El de pronto suspicaz Santamaría se enfrentó con la prensa, los jugadores sufrieron exantemas solares en la estación de la Molina, los calores apretaron luego en El Saler y a la sierra de Madrid, donde se recluyó el equipo para huir de los 35 grados de la capital, llegó aquel infundio o rumor que publicó como tal el diario "As". El de que Luis Arconada había recibido un recado de ETA para que no pusiera mucho empeño en atajar los balones que pasaban por su jurisdicción. Nunca dudamos del donostiarra. Tampoco en la Eurocopa de Francia, donde salvo aquel error en la final, realizó un campeonato impecable, hasta el punto de detener tres penalties en la semifinal contra Dinamarca.

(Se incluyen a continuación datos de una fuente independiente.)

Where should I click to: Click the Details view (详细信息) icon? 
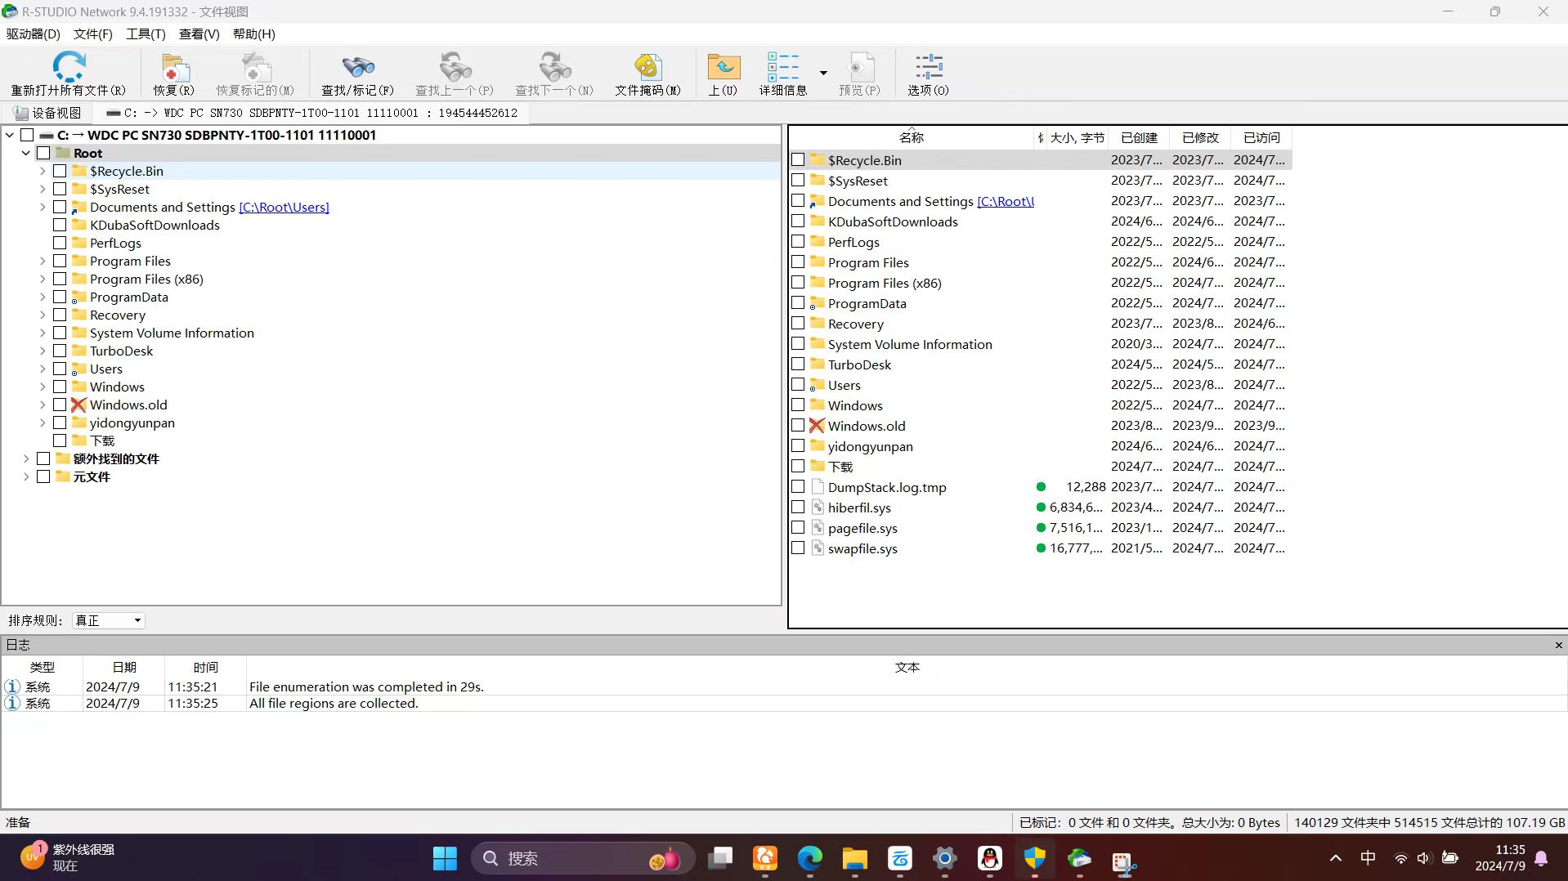click(x=782, y=68)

El hecho es que el equipo contaba con buenos futbolistas, pero lejos de formar un bloque. Faltaba sintonía, no casaban los estilos y su representación quedó deslucida y con unos resultados poco presentables. Juanito y López Ufarte hablaban idiomas distintos, Satrústegui no encontraba nada que rematar por el área, en el centro del campo el sobre esfuerzo de Zamora y Joaquín resultaba baldío y, ciertamente, en los dos primeros partidos Arconada no anduvo fino. A José Emilio Santamaría le entró luego la depresión postparto infeliz y estuvo ocho años sin abrir la boca, odiando a la prensa y sintiéndose el enemigo número uno de toda la hinchada. Y cuando se decidió a hablar lo hizo en plan Jeremías: "Me basta con llevar la cabeza alta. Decidí no leer los periódicos ni escuchar la radio. Lo que podía decir no interesaba. Los aficionados querían sangre y yo no se la di".

En el verano de la España del 82 lució la Argentina de Maradona sólo arrollada por la terrible violencia de los azzurri: un tal Gentile debió cambiar de apellido y terminar en el calabozo. Recordando aquellas imágenes hay que convenir en que hemos avanzado mucho en los arbitrajes y en limpiar el fútbol de aquella brusquedad y dureza. La tarjeta roja solo se mostraba en caso de asesinato. Gustó mucho la Francia de Platini, cuarta; una Polonia rocosa se hizo con la tercera plaza y el título y los honores fueron para Italia, que a medida que avanzaba el campeonato atemperó sus maneras destempladas y venció holgadamente en la final a los indesmayables alemanes de siempre. En el campo la figura fue Paolo Rossi, un jugador de no muy larga trayectoria, que estuvo sembrado en todo el campeonato y que acertó siempre con las dianas. Y en la tribuna armó el taco el presidente Sandro Pertini, tifoso máximo, saltándose a la torera el protocolo y divirtiendo mucho a la parroquia universal con la celebración de los goles.

Luego, el augusto Pertini metió a la tropa en su avión presidencial y se echó unas manitas de cartas durante el viaje con los capitanes y el entrenador Enzo Bearzot, mientras Roma se aprestaba a recibir con el despliegue de siempre a las legiones y a sus generales.